• Page:
# Partage carnet adresse (fusionné avec "ldap ?")



## Arnaud78 (28 Mai 2004)

Je recherche une application permettant de consulter et de modifier un carnet d'adresse via un réseau pour un groupe d'utilisateurs. Quelqu'un connait il une application qui fait cela??
Merci d'avance


----------



## rezba (28 Mai 2004)

commences par  là


----------



## Bilbo (29 Mai 2004)

rezba a dit:
			
		

> commences par  là



Il va en falloir des recherches pour récupérer ces liens si précieux. :sick:

À+


----------



## Antiphon (2 Juin 2004)

Êtes-vous parvenus à faire fonctionner l'option ldap de Carnet d'adresses? Malgré les excellentes explications de Richard Wourms, je n'y suis par parvenu en essayant sur plusieurs annuaires?


----------



## Arnaud78 (3 Juin 2004)

Was???? Le  lien renvoie sur l'invit des nouveaux forums mac gen. Existe t'il une réponse à ma question???


----------



## Bilbo (3 Juin 2004)

Arnaud78 a dit:
			
		

> Was???? Le  lien renvoie sur l'invit des nouveaux forums mac gen. Existe t'il une réponse à ma question???


Oui, sans doute. Les forums MacG sont passé sous un nouveau logiciel : vBulletin (voir ici). Nous sommes en phase de transition. Tous les anciens liens dans les messages qui datent d'avant la semaine dernière ne marchent plus. Je ne peux pas te donner le lien de Rezba puisque je ne sais pas sur quel fil il pointait. Il va bien repasser dans le coin pour te donner ça. 

À+


----------



## da capo (3 Juin 2004)

J'ai retrouvé une longue discussion à propos du partage... mais il me semble de mémoire qu'elle n'apportait pas de solution extraordinaire.

clique ici


----------



## Antiphon (3 Juin 2004)

Ma question n'intéresse personne ou personne ne sait y répondre??  Bon, je vais essayer de préciser les choses. Dans Préférences>LDAP de Carnet d'adresses, vous avez les champs suivants à remplir:


*Nom:* Cela ne me paraît pas avoir une grande importance, à part pour m'y retrouver?
*Serveur:* Je tape une adresse du type ldap.monentreprise.com, par exemple ldap.bigfoot.com ou ldap.infospace.com, que je trouve par exemple là.

• Données:
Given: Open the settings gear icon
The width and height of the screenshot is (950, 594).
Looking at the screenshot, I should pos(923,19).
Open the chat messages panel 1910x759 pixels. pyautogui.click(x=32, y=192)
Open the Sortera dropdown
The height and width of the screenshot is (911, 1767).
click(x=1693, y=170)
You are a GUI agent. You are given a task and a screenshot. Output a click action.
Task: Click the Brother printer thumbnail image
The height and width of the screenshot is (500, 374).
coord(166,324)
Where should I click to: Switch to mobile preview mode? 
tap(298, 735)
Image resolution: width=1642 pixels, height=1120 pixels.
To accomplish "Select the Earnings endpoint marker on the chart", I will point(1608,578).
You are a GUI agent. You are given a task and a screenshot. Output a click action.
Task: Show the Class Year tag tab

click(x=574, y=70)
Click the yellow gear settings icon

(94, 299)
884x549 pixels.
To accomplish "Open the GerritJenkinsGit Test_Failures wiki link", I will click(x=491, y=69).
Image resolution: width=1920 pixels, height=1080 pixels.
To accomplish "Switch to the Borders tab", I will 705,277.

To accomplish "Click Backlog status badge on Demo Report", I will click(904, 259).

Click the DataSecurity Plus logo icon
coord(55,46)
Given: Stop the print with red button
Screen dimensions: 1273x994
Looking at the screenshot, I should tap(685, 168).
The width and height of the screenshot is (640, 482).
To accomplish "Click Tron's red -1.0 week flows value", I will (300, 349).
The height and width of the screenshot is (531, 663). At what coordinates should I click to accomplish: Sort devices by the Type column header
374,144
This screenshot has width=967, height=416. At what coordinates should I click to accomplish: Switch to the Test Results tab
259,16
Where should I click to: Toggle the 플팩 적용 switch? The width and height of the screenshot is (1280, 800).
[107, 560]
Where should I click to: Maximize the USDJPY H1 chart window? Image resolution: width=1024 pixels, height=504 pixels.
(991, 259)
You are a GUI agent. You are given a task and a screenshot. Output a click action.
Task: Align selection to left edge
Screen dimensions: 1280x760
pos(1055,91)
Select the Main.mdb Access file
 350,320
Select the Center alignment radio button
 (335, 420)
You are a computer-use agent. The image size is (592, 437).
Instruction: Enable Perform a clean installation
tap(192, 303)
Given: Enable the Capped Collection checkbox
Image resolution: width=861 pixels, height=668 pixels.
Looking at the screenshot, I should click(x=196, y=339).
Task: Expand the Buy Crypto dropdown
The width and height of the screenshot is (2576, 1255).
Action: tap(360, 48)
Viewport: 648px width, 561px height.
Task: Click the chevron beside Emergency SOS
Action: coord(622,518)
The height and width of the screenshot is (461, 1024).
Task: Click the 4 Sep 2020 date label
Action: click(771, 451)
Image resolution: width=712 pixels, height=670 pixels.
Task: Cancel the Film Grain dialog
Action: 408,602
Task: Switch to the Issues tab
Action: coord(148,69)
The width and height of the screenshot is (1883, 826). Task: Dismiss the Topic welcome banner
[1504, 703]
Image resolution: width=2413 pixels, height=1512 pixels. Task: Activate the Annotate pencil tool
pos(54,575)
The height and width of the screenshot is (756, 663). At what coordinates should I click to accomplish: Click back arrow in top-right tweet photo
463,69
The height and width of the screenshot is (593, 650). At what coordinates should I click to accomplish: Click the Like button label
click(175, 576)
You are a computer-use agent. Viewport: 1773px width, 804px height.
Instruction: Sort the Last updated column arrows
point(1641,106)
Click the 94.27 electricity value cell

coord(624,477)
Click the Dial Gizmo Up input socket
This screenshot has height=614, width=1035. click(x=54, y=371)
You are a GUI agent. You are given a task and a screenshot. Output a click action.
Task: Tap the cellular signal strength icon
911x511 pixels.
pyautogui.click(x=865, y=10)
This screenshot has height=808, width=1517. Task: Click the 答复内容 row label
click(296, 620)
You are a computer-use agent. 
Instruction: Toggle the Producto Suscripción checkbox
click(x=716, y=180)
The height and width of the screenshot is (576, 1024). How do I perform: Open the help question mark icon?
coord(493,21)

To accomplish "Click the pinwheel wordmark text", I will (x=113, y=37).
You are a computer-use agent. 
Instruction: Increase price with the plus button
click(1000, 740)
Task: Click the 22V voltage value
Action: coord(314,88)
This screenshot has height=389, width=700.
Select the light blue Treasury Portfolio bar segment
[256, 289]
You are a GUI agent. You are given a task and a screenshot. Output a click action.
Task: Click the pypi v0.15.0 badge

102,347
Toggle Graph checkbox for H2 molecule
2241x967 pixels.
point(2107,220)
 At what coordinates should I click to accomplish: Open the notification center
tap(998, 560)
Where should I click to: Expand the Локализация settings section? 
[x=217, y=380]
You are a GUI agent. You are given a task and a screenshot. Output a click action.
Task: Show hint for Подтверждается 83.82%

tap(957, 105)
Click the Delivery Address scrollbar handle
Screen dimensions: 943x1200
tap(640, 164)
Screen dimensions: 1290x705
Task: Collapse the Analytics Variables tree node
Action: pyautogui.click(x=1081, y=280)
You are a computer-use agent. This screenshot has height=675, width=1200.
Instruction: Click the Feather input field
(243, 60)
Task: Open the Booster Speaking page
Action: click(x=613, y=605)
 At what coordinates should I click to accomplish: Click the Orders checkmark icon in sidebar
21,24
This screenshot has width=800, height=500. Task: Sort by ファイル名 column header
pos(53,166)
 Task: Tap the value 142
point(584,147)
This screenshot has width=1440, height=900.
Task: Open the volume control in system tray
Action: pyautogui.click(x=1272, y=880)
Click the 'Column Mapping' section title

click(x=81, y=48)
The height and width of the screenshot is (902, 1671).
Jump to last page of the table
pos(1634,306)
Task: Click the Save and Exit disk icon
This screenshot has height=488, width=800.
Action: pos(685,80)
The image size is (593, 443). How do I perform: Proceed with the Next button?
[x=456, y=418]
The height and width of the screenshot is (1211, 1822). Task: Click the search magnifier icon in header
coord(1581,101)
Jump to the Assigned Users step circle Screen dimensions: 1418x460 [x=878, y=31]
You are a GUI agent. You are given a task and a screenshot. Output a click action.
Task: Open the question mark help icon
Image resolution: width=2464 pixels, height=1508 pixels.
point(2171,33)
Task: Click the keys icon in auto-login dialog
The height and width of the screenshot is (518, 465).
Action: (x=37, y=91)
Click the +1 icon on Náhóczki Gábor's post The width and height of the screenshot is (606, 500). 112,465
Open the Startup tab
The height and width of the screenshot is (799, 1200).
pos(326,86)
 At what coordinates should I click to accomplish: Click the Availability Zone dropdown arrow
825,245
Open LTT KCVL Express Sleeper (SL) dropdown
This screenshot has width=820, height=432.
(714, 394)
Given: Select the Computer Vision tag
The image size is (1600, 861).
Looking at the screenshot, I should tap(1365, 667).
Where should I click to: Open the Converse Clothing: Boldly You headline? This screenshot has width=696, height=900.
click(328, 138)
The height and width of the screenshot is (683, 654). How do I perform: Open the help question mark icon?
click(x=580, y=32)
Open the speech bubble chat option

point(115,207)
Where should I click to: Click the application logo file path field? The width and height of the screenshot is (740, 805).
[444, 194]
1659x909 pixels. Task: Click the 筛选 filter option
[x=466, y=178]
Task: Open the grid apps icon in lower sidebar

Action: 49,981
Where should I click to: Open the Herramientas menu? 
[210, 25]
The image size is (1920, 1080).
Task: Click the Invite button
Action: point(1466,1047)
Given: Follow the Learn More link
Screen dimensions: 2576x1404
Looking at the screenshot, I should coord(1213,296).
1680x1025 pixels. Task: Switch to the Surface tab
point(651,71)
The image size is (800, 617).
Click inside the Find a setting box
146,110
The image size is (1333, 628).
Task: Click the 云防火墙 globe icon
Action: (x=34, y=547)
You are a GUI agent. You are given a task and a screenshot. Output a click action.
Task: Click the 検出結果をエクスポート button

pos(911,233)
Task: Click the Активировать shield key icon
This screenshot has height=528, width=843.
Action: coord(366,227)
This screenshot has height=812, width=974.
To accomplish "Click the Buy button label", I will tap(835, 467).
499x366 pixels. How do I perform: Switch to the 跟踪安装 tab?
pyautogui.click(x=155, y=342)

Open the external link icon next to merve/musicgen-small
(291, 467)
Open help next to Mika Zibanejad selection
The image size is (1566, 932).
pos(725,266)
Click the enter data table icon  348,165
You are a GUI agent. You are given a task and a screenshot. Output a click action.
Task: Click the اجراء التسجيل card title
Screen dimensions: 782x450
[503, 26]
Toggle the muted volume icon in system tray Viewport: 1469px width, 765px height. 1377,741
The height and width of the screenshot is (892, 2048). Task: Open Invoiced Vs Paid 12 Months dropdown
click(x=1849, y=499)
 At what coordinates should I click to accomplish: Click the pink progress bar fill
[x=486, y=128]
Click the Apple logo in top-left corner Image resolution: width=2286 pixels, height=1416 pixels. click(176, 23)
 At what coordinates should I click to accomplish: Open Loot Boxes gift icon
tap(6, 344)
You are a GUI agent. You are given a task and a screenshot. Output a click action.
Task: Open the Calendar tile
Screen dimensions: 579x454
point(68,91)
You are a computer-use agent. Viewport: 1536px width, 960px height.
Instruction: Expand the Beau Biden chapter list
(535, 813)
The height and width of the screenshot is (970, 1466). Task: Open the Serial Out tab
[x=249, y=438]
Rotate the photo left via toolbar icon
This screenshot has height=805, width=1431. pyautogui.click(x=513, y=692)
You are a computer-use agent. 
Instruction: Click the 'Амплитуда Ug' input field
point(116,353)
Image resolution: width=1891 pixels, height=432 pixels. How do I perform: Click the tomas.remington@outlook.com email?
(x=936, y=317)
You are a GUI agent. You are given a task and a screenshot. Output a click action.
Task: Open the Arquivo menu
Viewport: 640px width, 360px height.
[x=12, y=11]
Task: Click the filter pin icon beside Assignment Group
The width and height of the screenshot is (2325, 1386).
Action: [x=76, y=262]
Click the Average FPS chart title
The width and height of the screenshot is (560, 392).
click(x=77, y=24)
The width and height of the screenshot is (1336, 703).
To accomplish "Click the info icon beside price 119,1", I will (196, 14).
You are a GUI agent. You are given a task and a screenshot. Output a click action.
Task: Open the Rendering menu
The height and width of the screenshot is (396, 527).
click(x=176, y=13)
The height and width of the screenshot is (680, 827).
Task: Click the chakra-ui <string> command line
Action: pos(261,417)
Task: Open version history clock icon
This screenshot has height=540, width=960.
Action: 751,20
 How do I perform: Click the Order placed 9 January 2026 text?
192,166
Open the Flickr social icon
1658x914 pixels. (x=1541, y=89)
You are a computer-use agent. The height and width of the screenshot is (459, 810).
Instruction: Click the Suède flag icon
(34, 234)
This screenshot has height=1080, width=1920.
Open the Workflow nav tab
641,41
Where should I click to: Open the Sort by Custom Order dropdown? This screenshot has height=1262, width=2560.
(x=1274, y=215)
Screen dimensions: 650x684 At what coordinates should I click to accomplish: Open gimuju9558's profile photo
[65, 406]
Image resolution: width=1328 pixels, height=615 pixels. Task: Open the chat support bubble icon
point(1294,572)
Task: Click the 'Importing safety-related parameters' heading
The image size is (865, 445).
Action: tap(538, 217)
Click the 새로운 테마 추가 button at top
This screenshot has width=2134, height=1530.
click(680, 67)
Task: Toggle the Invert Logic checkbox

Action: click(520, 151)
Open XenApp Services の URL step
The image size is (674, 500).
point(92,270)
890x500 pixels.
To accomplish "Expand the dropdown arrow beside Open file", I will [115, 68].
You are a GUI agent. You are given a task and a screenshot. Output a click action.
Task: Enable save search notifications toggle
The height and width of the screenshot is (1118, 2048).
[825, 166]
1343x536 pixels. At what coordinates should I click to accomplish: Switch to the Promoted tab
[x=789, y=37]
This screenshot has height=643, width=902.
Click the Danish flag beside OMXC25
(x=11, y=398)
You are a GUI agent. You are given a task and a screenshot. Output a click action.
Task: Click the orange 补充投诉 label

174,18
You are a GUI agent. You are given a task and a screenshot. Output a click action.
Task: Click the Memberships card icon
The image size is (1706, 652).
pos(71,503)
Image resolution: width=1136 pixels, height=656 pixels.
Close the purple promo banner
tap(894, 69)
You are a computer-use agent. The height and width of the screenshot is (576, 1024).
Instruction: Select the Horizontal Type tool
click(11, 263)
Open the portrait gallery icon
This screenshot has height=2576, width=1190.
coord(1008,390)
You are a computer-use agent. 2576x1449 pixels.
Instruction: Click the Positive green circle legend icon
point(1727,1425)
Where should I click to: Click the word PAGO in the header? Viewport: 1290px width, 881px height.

• Défis:
a - Recopiez le passage du fil sur le partage du carnet d'adresses qui commence à « ## da capo (3 » et se termine à « de solution extraordinaire. ».
b - D'après le fil sur le partage du carnet d'adresses, vers quel nouveau logiciel les forums MacG sont-ils passés ?

• Résultats de l'exercice:
a -
## da capo (3 Juin 2004)

J'ai retrouvé une longue discussion à propos du partage... mais il me semble de mémoire qu'elle n'apportait pas de solution extraordinaire.

b - Les forums MacG sont passés sous vBulletin.